To demonstrate similarity searching, we will use the first 1000 molecules in the latest release of ChEMBL:

* Download the 2D SDF version of ChEMBL, :file:`chembl_nn.sdf.gz`, from the `ChEMBLdb download site`_ and save in your `Work` folder. (Note: this is a gzipped file, but Open Babel will handle this without problems.)
* Set up an SDF to SDF conversion, set :file:`chembl_nn.sdf.gz` as the input file and :file:`1000_chembl.sdf` as the output file.
* Only convert the first 1000 molecules by entering ``1000`` in the box :guilabel:`End import at molecule # specified`.

.. figure:: ../_static/first1000.png

* Click :guilabel:`CONVERT`

.. _ChEMBLdb download site: ftp://ftp.ebi.ac.uk/pub/databases/chembl/ChEMBLdb/latest/

We can going to use the following structure for substructure and similarity searching. It can be represented by the SMILES string ``Nc1ccc(N)cc1``.

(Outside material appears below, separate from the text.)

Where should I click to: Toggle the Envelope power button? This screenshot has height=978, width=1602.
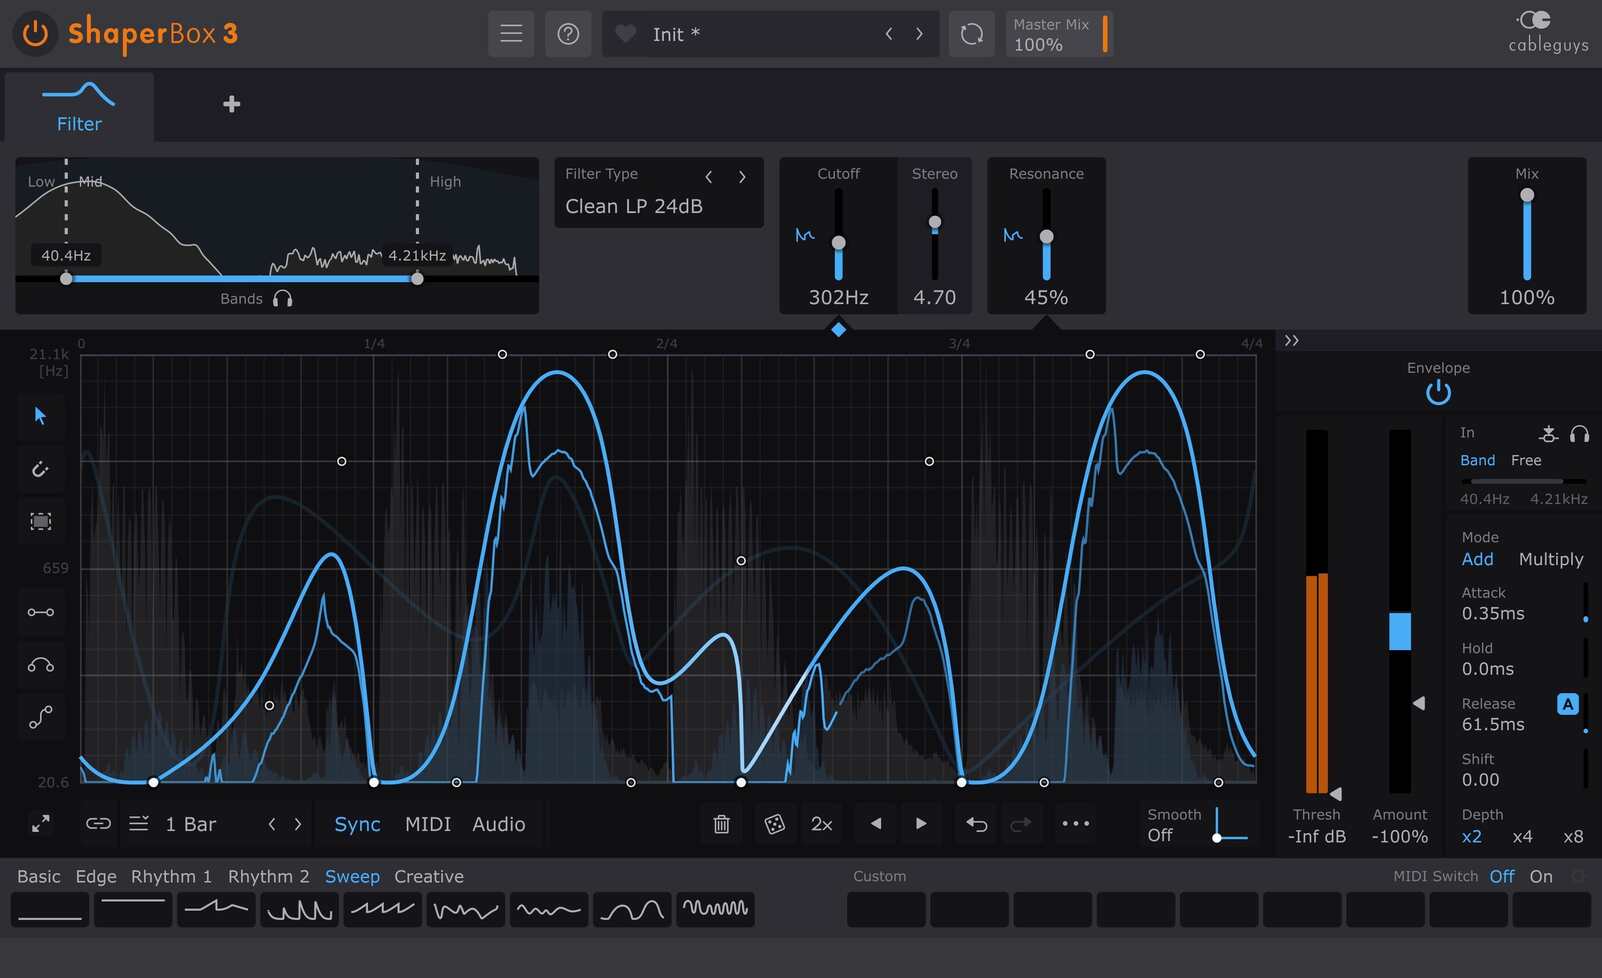tap(1437, 392)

.. figure:: ../_static/1,4-diamino-phenyl.png

.. sidebar:: How the search works
   
    Behind the scenes, the FastSearch index simply stores a path-based
    binary fingerprint for each molecule. When used to search, similarity
    is measured based on the Tanimoto coefficient. For exact search, hits
    are verified by Open Babel's graph isomorphism matcher.

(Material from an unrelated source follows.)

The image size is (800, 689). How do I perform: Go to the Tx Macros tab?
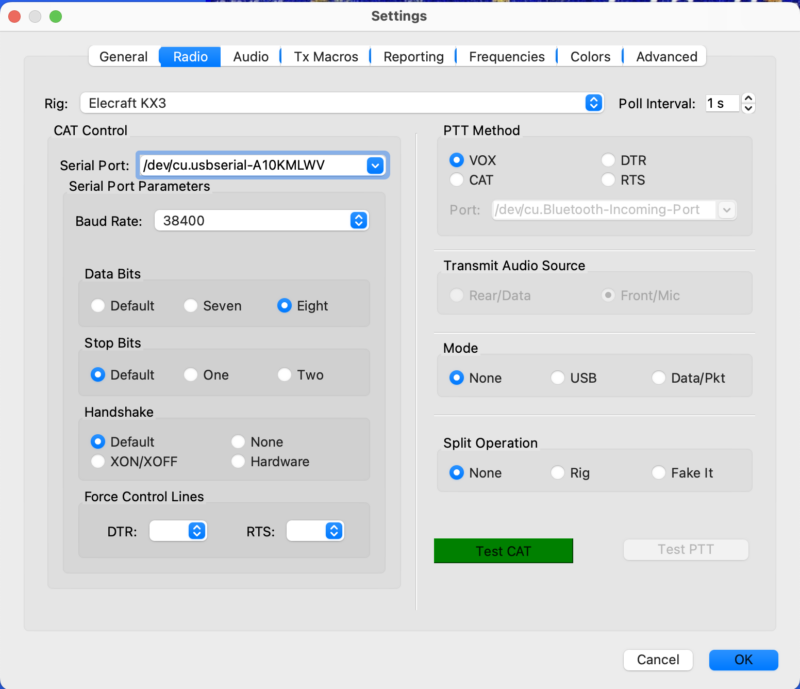pyautogui.click(x=325, y=57)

Next, we will create a FastSearch index for this dataset of 1000 molecules:

* Convert :file:`1000_chembl.sdf` from SDF to FS format, with an output filename of :file:`1000_chembl.fs`

By using this FastSearch index, the speed of substructure and similarity searching is much improved. First of all, let's do a substructure search:

* Set up a conversion from FS to SMILES with :file:`1000_chembl.fs` as the input file. Tick the box for :guilabel:`Output below only` and :guilabel:`Display in Firefox`
* Enter ``Nc1ccc(N)cc1`` into the box :guilabel:`Convert only if match SMARTS or mol in file`
* Click :guilabel:`CONVERT`

Q. How does the speed of the substructure search compare to if you used :file:`1000_chembl.sdf` as the input file instead?

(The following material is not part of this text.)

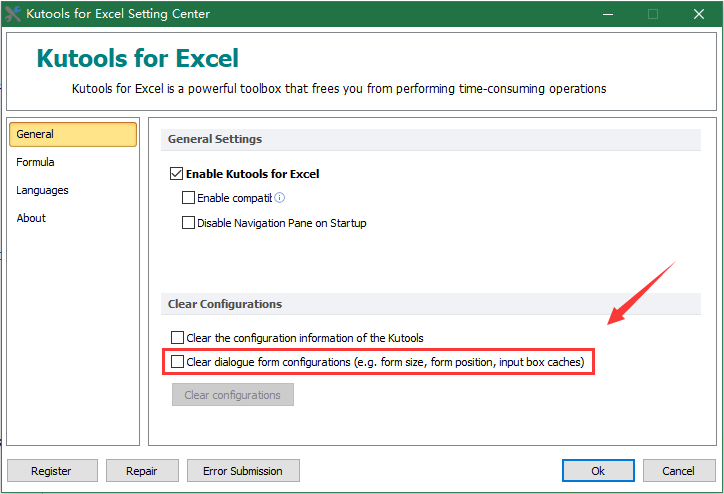Confirm settings with the Ok button
The width and height of the screenshot is (724, 494).
[598, 471]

Next, let's find the 5 most similar molecules to the same query. The Tanimoto coefficient of a path-based fingerprint is used as the measurement of similarity. This has a value from 0.0 to 1.0 (maximum similarity) and we will display the value below each molecule:

* Set up the FS to SMILES conversion as before, and again enter ``Nc1ccc(N)cc1`` into the box :guilabel:`Convert only if match SMARTS or mol in file`
* Enter ``5`` into the box :guilabel:`Do similarity search: #mols or # as min Tanimoto`
* Tick the box :guilabel:`Add Tanimoto coefficient to title in similarity search`
* Click :guilabel:`CONVERT`

.. figure:: ../_static/similarity.png

Q. Look at the 5 most similar molecules. Can you tell why they were regarded as similar to the query?